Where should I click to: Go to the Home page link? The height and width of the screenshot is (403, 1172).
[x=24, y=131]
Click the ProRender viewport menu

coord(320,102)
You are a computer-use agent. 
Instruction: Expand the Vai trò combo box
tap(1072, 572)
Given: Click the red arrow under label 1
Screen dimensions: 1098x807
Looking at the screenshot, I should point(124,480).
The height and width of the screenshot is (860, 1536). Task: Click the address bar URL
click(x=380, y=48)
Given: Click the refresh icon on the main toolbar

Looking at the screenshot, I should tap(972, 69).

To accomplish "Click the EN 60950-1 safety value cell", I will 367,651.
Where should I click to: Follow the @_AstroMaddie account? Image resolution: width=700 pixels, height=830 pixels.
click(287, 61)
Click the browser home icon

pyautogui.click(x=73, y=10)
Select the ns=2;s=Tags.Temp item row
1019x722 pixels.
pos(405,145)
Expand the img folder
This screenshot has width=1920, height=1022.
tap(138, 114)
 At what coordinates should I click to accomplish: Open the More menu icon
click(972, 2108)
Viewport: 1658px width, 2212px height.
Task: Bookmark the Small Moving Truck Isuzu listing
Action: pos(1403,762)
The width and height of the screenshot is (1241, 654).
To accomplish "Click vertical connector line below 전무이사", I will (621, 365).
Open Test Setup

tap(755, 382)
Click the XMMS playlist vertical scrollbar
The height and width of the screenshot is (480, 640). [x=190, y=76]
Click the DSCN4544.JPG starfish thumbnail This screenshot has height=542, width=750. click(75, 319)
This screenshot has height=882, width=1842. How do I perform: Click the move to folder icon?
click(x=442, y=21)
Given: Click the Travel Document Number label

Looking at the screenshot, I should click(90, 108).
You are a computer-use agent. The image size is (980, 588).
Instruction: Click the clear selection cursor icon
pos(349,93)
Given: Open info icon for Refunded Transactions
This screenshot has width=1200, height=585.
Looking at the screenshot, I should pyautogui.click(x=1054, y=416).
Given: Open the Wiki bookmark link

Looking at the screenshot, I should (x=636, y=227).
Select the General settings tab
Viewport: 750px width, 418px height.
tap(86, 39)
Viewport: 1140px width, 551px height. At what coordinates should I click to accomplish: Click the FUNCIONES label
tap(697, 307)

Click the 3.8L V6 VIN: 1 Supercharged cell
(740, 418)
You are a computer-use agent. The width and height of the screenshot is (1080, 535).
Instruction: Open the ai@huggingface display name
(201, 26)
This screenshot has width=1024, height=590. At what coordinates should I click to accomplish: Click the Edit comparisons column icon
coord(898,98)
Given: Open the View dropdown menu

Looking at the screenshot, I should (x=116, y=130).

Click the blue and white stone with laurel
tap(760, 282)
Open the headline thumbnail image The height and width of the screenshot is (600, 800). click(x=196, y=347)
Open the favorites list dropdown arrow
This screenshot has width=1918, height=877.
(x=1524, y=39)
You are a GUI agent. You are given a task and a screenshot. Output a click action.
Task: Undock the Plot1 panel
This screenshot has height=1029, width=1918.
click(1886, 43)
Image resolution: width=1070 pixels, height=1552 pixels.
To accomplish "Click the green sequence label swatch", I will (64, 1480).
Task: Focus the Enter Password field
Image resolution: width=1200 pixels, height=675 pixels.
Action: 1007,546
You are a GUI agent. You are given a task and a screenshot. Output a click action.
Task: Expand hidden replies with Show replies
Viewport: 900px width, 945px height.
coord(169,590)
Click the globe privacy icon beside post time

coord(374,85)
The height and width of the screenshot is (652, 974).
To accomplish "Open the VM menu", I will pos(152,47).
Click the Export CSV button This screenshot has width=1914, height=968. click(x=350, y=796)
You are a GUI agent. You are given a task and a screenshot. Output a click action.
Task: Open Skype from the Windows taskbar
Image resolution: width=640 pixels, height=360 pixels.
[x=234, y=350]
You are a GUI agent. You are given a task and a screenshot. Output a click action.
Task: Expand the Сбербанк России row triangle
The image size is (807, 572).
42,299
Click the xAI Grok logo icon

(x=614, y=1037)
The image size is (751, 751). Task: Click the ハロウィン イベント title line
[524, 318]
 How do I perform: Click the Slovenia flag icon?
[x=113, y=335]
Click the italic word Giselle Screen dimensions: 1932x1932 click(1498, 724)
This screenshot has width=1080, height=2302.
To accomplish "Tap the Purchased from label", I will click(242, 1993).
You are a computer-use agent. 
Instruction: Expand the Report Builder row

────────────────────────────────────────

→ Assignment: Copy the listing in full, and keep every word exactly as it is.

→ Answer area:
Where should I click to: Go to the Home page link? The height and width of the screenshot is (403, 1172).
[x=24, y=131]
Click the ProRender viewport menu

coord(320,102)
You are a computer-use agent. 
Instruction: Expand the Vai trò combo box
tap(1072, 572)
Given: Click the red arrow under label 1
Screen dimensions: 1098x807
Looking at the screenshot, I should point(124,480).
The height and width of the screenshot is (860, 1536). Task: Click the address bar URL
click(x=380, y=48)
Given: Click the refresh icon on the main toolbar

Looking at the screenshot, I should tap(972, 69).

To accomplish "Click the EN 60950-1 safety value cell", I will 367,651.
Where should I click to: Follow the @_AstroMaddie account? Image resolution: width=700 pixels, height=830 pixels.
click(287, 61)
Click the browser home icon

pyautogui.click(x=73, y=10)
Select the ns=2;s=Tags.Temp item row
1019x722 pixels.
pos(405,145)
Expand the img folder
This screenshot has width=1920, height=1022.
tap(138, 114)
 At what coordinates should I click to accomplish: Open the More menu icon
click(972, 2108)
Viewport: 1658px width, 2212px height.
Task: Bookmark the Small Moving Truck Isuzu listing
Action: pos(1403,762)
The width and height of the screenshot is (1241, 654).
To accomplish "Click vertical connector line below 전무이사", I will (621, 365).
Open Test Setup

tap(755, 382)
Click the XMMS playlist vertical scrollbar
The height and width of the screenshot is (480, 640). [x=190, y=76]
Click the DSCN4544.JPG starfish thumbnail This screenshot has height=542, width=750. click(75, 319)
This screenshot has height=882, width=1842. How do I perform: Click the move to folder icon?
click(x=442, y=21)
Given: Click the Travel Document Number label

Looking at the screenshot, I should click(90, 108).
You are a computer-use agent. The image size is (980, 588).
Instruction: Click the clear selection cursor icon
pos(349,93)
Given: Open info icon for Refunded Transactions
This screenshot has width=1200, height=585.
Looking at the screenshot, I should pyautogui.click(x=1054, y=416).
Given: Open the Wiki bookmark link

Looking at the screenshot, I should (x=636, y=227).
Select the General settings tab
Viewport: 750px width, 418px height.
tap(86, 39)
Viewport: 1140px width, 551px height. At what coordinates should I click to accomplish: Click the FUNCIONES label
tap(697, 307)

Click the 3.8L V6 VIN: 1 Supercharged cell
(740, 418)
You are a computer-use agent. The width and height of the screenshot is (1080, 535).
Instruction: Open the ai@huggingface display name
(201, 26)
This screenshot has width=1024, height=590. At what coordinates should I click to accomplish: Click the Edit comparisons column icon
coord(898,98)
Given: Open the View dropdown menu

Looking at the screenshot, I should (x=116, y=130).

Click the blue and white stone with laurel
tap(760, 282)
Open the headline thumbnail image The height and width of the screenshot is (600, 800). click(x=196, y=347)
Open the favorites list dropdown arrow
This screenshot has width=1918, height=877.
(x=1524, y=39)
You are a GUI agent. You are given a task and a screenshot. Output a click action.
Task: Undock the Plot1 panel
This screenshot has height=1029, width=1918.
click(1886, 43)
Image resolution: width=1070 pixels, height=1552 pixels.
To accomplish "Click the green sequence label swatch", I will (64, 1480).
Task: Focus the Enter Password field
Image resolution: width=1200 pixels, height=675 pixels.
Action: 1007,546
You are a GUI agent. You are given a task and a screenshot. Output a click action.
Task: Expand hidden replies with Show replies
Viewport: 900px width, 945px height.
coord(169,590)
Click the globe privacy icon beside post time

coord(374,85)
The height and width of the screenshot is (652, 974).
To accomplish "Open the VM menu", I will pos(152,47).
Click the Export CSV button This screenshot has width=1914, height=968. click(x=350, y=796)
You are a GUI agent. You are given a task and a screenshot. Output a click action.
Task: Open Skype from the Windows taskbar
Image resolution: width=640 pixels, height=360 pixels.
[x=234, y=350]
You are a GUI agent. You are given a task and a screenshot. Output a click action.
Task: Expand the Сбербанк России row triangle
The image size is (807, 572).
42,299
Click the xAI Grok logo icon

(x=614, y=1037)
The image size is (751, 751). Task: Click the ハロウィン イベント title line
[524, 318]
 How do I perform: Click the Slovenia flag icon?
[x=113, y=335]
Click the italic word Giselle Screen dimensions: 1932x1932 click(1498, 724)
This screenshot has width=1080, height=2302.
To accomplish "Tap the Purchased from label", I will click(242, 1993).
You are a computer-use agent. 
Instruction: Expand the Report Builder row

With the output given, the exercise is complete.